La fusión natural
Una de las imágenes más memorables de El reino animal es un primer plano de una niña cambiando la pigmentación de su piel, como si fuera un camaleón, camuflándose con la rugosidad de un árbol. Una fusión entre lo humano y lo natural encarnada en la nueva película de Thomas Cailley, presentada en la sección oficial del Festival de Sitges. En un futuro cercano, la humanidad se ve azotada por una extraña enfermedad que provoca mutaciones animales en el cuerpo de las personas. François (Romain Duris) y su hijo adolescente, Émile (Paul Kircher), se mudan cerca del hospital donde mantienen internados a algunos de los que padecen la enfermedad. Sin embargo, los mutantes escapan y, entre ellos, se encuentra la madre de Émile. Así empieza una notable cinta de aventuras que, además, resulta ser una magnífica fábula sobre la aceptación del otro; acaso una de las obras más políticas vistas recientemente.
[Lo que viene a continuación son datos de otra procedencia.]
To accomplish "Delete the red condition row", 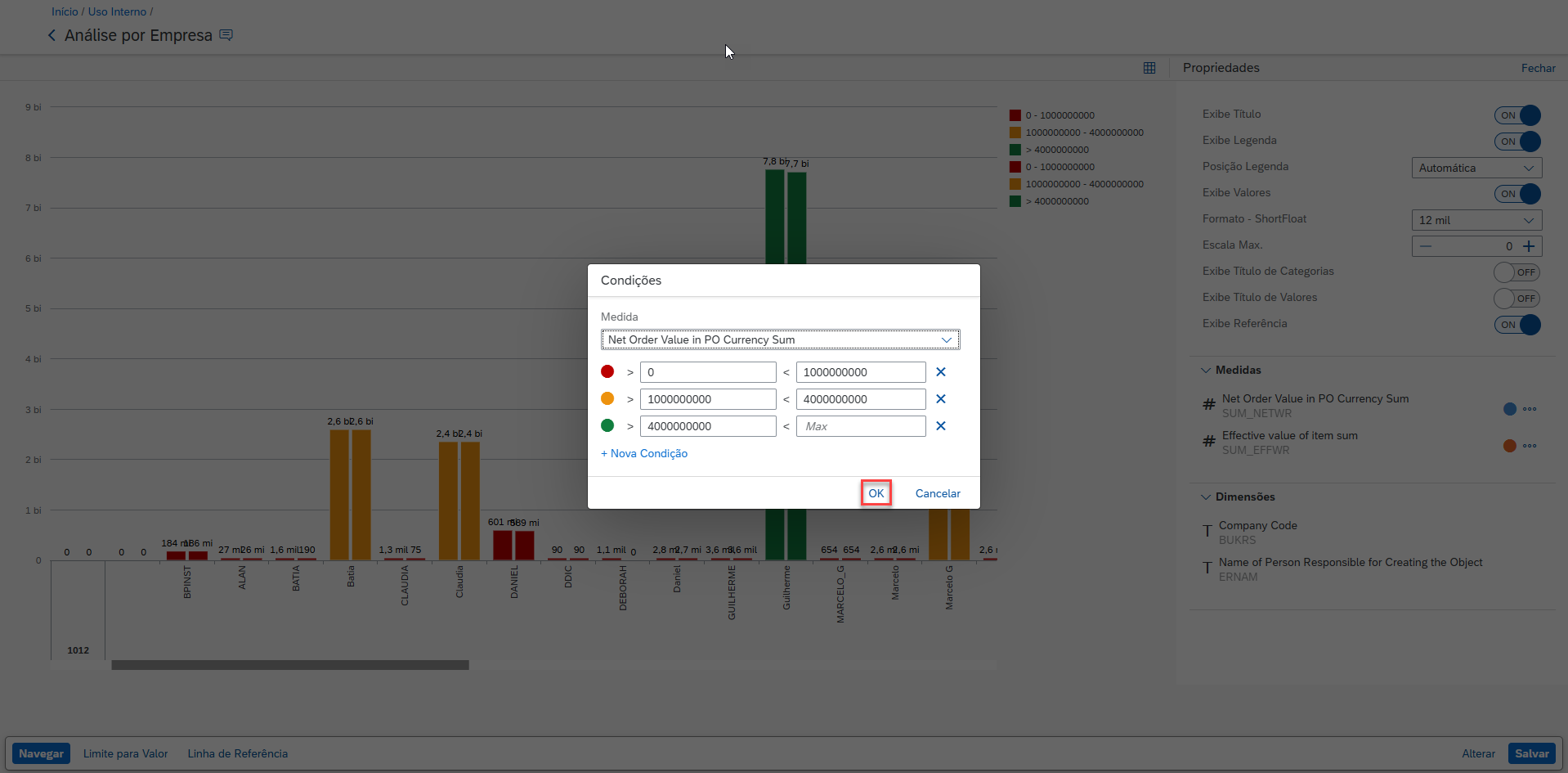I will pos(940,372).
La solidez del discurso de Cailley permite lecturas interpretativas variadas y el filme puede abordarse desde diferentes puntos de vista contextuales —situación postpandémica, animalismo, crisis climática, redefinición de los cuerpos en calve ‹queer›…— porque, ante todo, El reino animal cree en sus posibilidades expresivas como relato esencialmente humanista —un proceso hacia la intimidad entre un padre y su hijo—. La contemporaneidad de su contenido temático nunca se antepone a la narración en imágenes que, por momentos, Cailley desenvuelve magistralmente.
En este sentido, el cineasta francés demuestra tener dominio en diferentes registros formales. En la excelente secuencia inicial, lo sugerido como recurso expresivo, siendo el fuera de campo dentro del plano un elemento de puesta en escena clave, es usado tanto para generar tensión dramática como para establecer un contexto fantástico inscrito en la cotidianidad de lo humano. Siguiendo la línea de un tratamiento visual evocador, es brillante que la representación en el plano de los mutantes y las fuerzas armadas que van en su busca sea prácticamente idéntica, cuestionando exclusivamente mediante imágenes la categoría de bestia dentro de la narración. Asimismo, el director de Les Combattants (2014) es capaz de abrazar un virtuosismo pasmoso sin que ello lastre sus intenciones poéticas, como bien ejemplifica el bellísimo plano subjetivo del suelo alejándose bajo la mirada aérea de un hombre-pájaro que alza el vuelo, el extraordinario plano secuencia del último acto o los vibrantes seguimientos con teleobjetivo de persecuciones a través de la maleza forestal.
La política de las imágenes de El reino animal surge, pues, de la pulsión artística de una cámara que sabe cuándo moverse y cuándo detenerse, que mira el mundo al narrar; de una puesta en escena en la que lo fantástico no es una excusa, es un objeto de exploración en sí mismo, misterioso y fascinante. Aunque le pese un metraje demasiado extenso, la película de Thomas Cailley es emocionante, honesta y está repleta de ideas visuales. Una de las joyas del festival.